Friday, March 30, 2018

Like Sands Through The Hourglass

We're having another eruption from the usual suspects about how ACTUALLY, BLACK PEOPLE ARE STUPID. Perhaps they are but they can read. I always chuckle (and then cry) about how these things are always written as if black people can't see you. They, uh, can.

Back when I taught a million years ago I'd find any excuse to shoehorn a brief lecture about why the Bell Curve stuff was wrong and also, too, racist. But it was a million years ago. While in most cases I don't go for the "even the conservative..." construction as a way to grant something more argumentative power because usually conservatives are just horrible, I make an exception for this. Even Jim Heckman - no liberal as any economist knows - was not kind to The Bell Curve.

The Book fails for five main reasons.

1. The central premise of this book is the empirically incorrect claim that a single factor - g or IQ - that explains linear correlations among test scores is primarily responsible for differences in individual performance in society at large. Below I demonstrate that a single factor can always be constructed that "explains" all correlations in responses to a test or correlations in scores across a battery of tests, but in general this g is not constructed by conventional linear methods. There is much evidence that more than one factor -- as conventionally measured -- is required to explain conventional correlation matrices among test scores. Hernstein and Murray's measure of IQ is not the same as the g that can be extracted from test scores available in their data set. They do not emphasize how little of the variation in social outcomes is explained by AFQT or g. There is considerable room for factors other than their measure of ability to explain wages and other social outcomes.


2. In their empirical work, the authors assume that AFQT is a measure of immutable native intelligence. In fact, AFQT is an achievement test that can be manipulated by educational interventions. Achievement tests embody environmental influences: AFQT scores rise with age and parental socioeconomic status. A person's AFQT score is not an immutable characteristic beyond environmental manipulation.
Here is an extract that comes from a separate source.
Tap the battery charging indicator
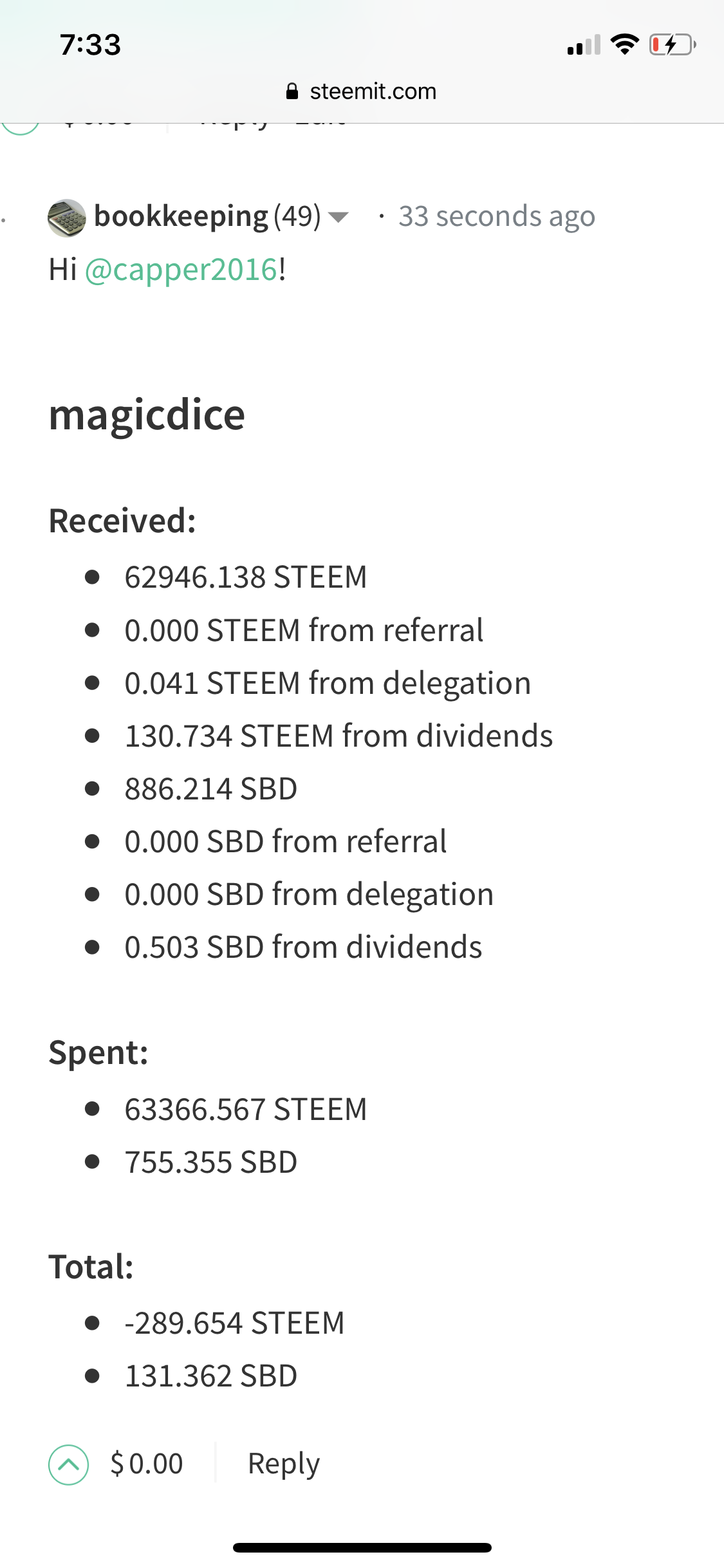Screen dimensions: 724x1568 673,44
3. The authors do not perform the cost-benefit analyses needed to evaluate alternative social policies for raising labor market and social skills. Their implicit assumption of an immutable g that is all-powerful in determining social outcomes leads them to disregard a lot of evidence that a variety of relevant labor market and social skills can be improved, even though efforts to boost IQ substantially are notoriously unsuccessful.
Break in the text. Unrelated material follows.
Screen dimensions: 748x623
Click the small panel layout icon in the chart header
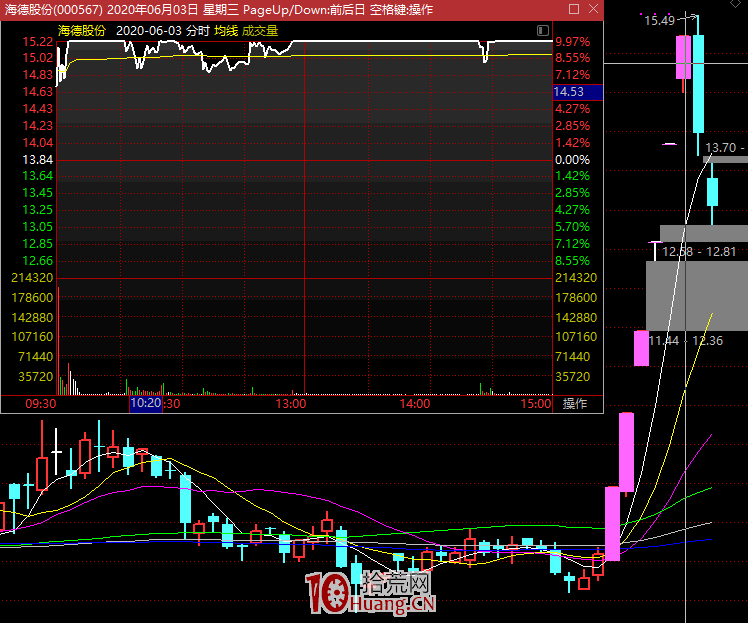click(543, 31)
4. The authors present no new evidence on the heritability of IQ or other socially productive characteristics. Instead, they demonstrate that IQ is more predictive of differences in social performance than a crude measure of parental environmental influences. This comparison is misleading. It fails to recognize the crudity of their environmental measures and the environmental component that is built into their measure of IQ, which biases the evidence in favor of their position. Moreover, the comparison as they present it is intrinsically meaningless.
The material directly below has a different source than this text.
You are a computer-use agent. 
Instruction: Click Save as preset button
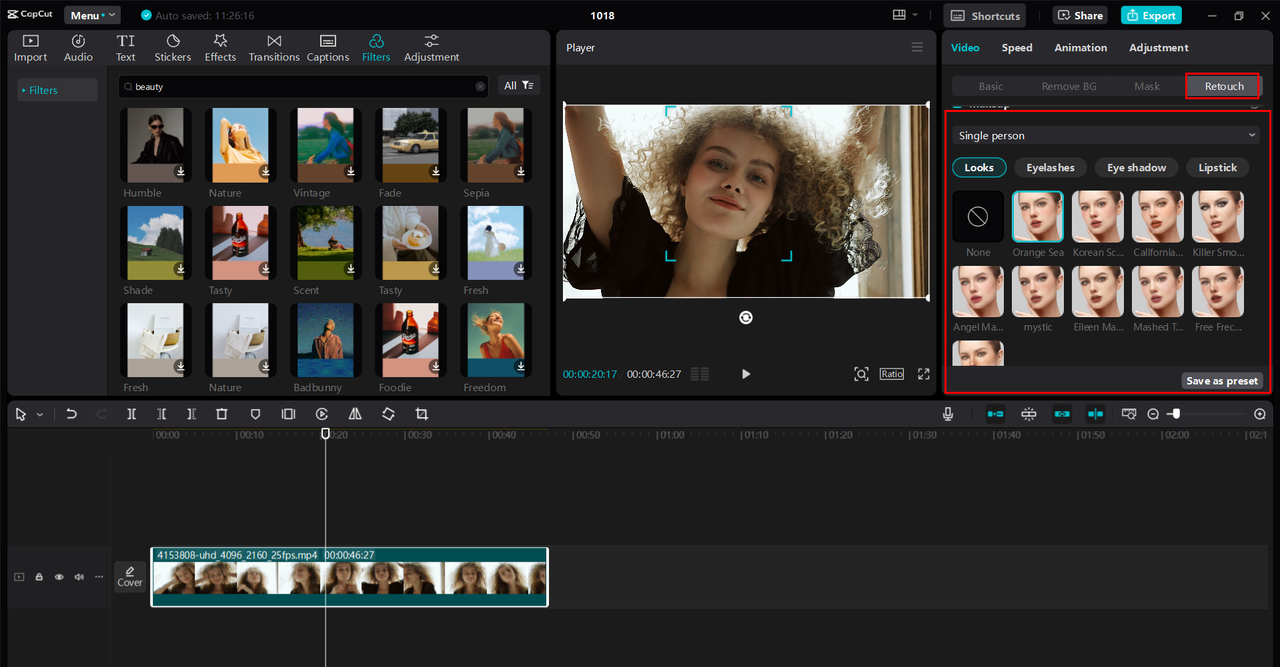click(1221, 381)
5. Finally, the authors' forecast of social trends is pure speculation that does not flow from the analysis presented in their book. Most of the social policy recommendations have an ad hoc flavor to them and do not depend on the analysis that precedes them. The appeal to Murray's version of communitarianism as a solution to the emerging problem of inequality among persons is a deus ex machina flight of fancy that is not credibly justified.